## OBJECTIVE
Rewrite the lines starting at the one containing "Given: Open Politique de Confidentialité link" and ending at the one containing "click(550, 553)", replacing "Open" with "Launch" and changing nothing else.

## SOURCE RECORDS
-*-

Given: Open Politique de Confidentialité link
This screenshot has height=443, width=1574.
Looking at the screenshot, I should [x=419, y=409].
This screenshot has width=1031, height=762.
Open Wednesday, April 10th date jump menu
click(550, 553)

-*-

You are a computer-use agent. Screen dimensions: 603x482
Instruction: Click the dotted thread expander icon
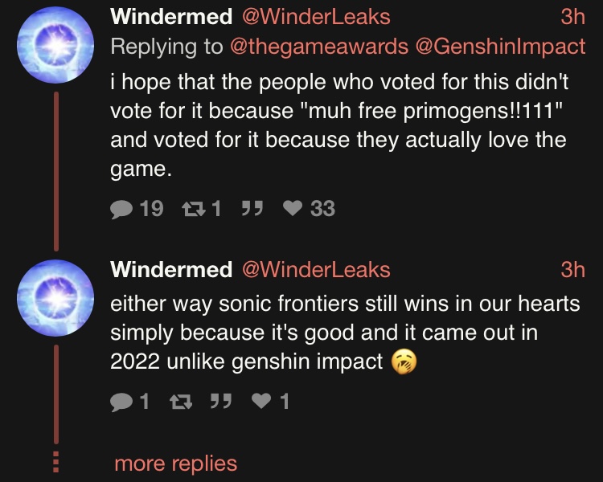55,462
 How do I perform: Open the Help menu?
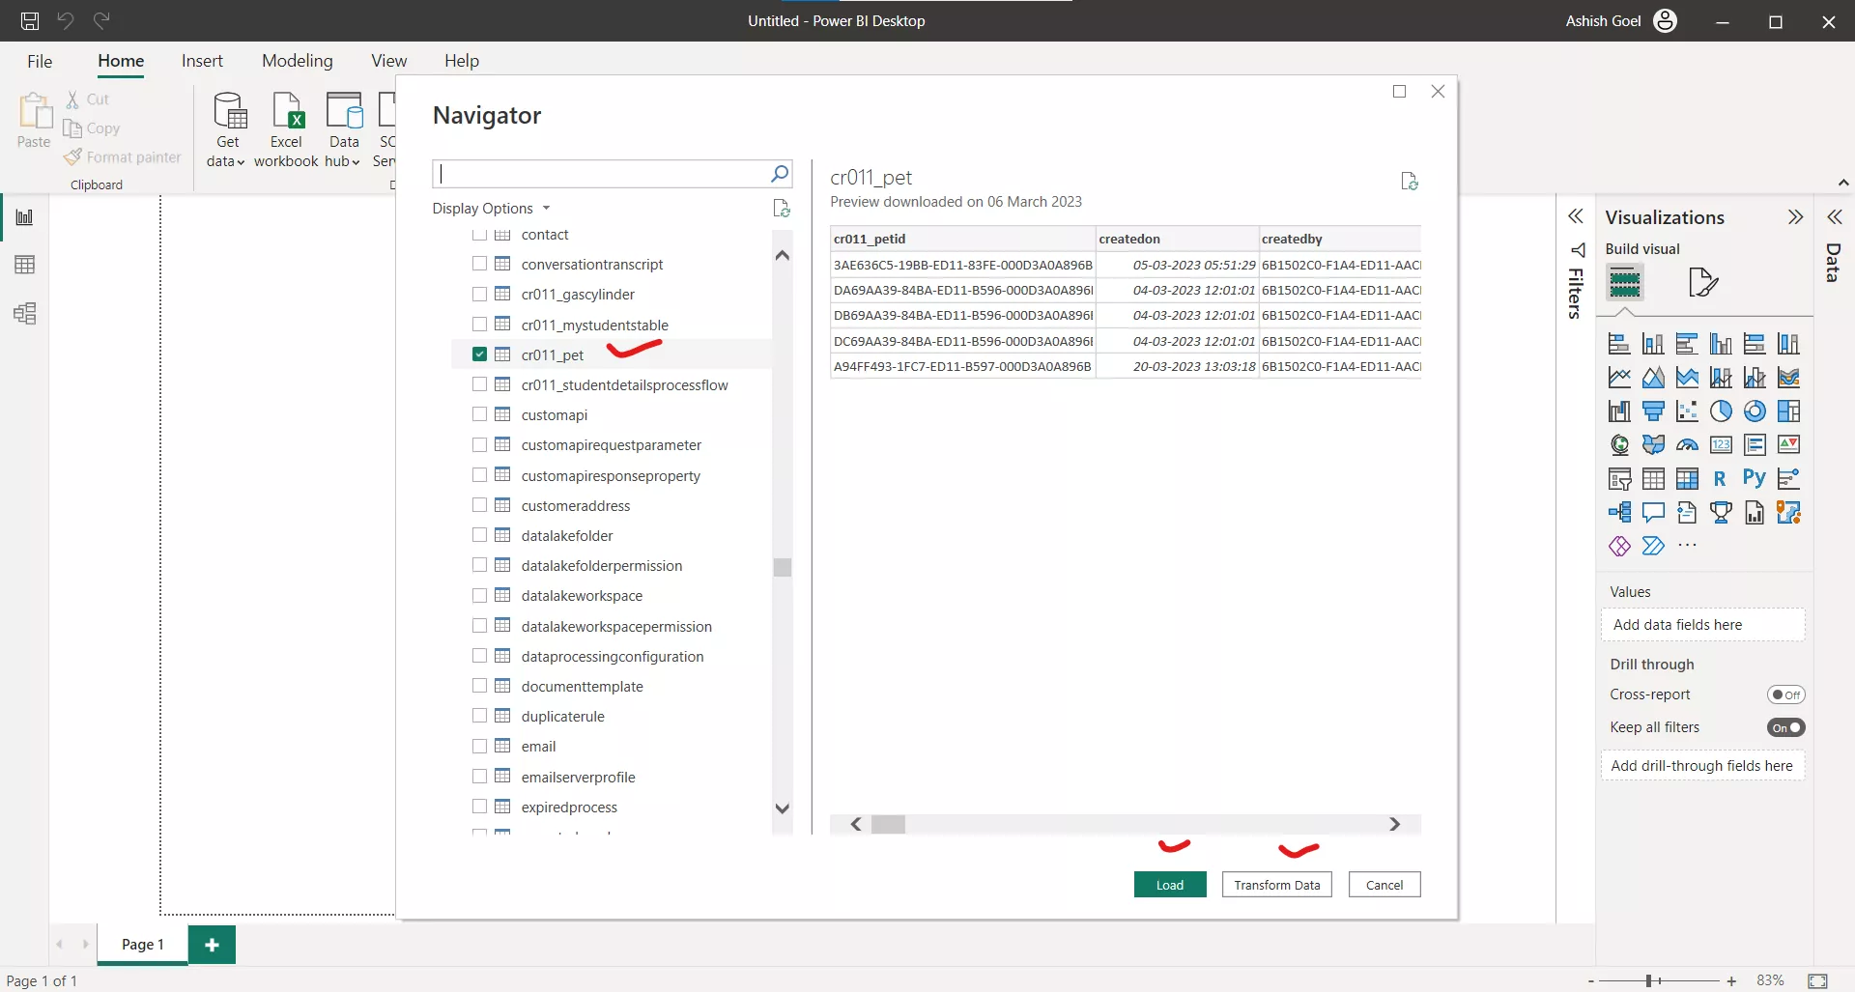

-*-

## SOLUTION
Given: Launch Politique de Confidentialité link
This screenshot has height=443, width=1574.
Looking at the screenshot, I should [x=419, y=409].
This screenshot has width=1031, height=762.
Launch Wednesday, April 10th date jump menu
click(550, 553)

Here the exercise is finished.